If you want one expression covering both cases, take the absolute value:
##|\sqrt{(c+x)^2+y^2}-\sqrt{(x-c)^2+y^2}|=2 a## ##\ \ (3)##
Or, use the equation derived in your Mathworld.Wolfram link:
##\frac{x²}{a²}-\frac{y²}{c²-a²}=1## ##\ \ (4)##

@BvU gave an example in post 4, with a=1 and c=2.
(1,0) satisfies equation ##(1)##, (-1,0) satisfies equation ##(2)##. Both satisfy equations ##(3)## and ##(4)##.

 

[Odious Suspect]

Sure, but difference of distances is not. A point belongs to the hyperbola if the absolute value of the difference of the distances to the two foci is equal to 2a.

Using your formula, for x>0, (x,y) is on the hyperbola if:
##\sqrt{(c+x)^2+y^2}-\sqrt{(x-c)^2+y^2}=2 a## ##\ \ (1)##

For x<0, (x,y) is on the hyperbola if:
##\sqrt{(c-x)^2+y^2}-\sqrt{(x+c)^2+y^2}=2 a## ##\ \ (2)##

If you want one expression covering both cases, take the absolute value:
##|\sqrt{(c+x)^2+y^2}-\sqrt{(x-c)^2+y^2}|=2 a## ##\ \ (3)##
Or, use the equation derived in your Mathworld.Wolfram link:
##\frac{x²}{a²}-\frac{y²}{c²-a²}=1## ##\ \ (4)##

@BvU gave an example in post 4, with a=1 and c=2.
(1,0) satisfies equation ##(1)##, (-1,0) satisfies equation ##(2)##. Both satisfy equations ##(3)## and ##(4)##.

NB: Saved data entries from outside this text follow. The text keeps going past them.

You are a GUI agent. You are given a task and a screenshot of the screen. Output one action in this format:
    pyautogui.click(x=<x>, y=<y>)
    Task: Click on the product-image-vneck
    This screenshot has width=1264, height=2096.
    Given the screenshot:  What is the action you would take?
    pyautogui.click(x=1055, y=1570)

Indeed. I was going off my notes and recollection of Thomas. He actually introduced the absolute value signs in his derivation of the ellipse, and then said they were superfluous in that case. But his development of the hyperbola works your two cases in parallel. Taking the absolute value of the difference of the distances, as you did appears to accomplish the same thing.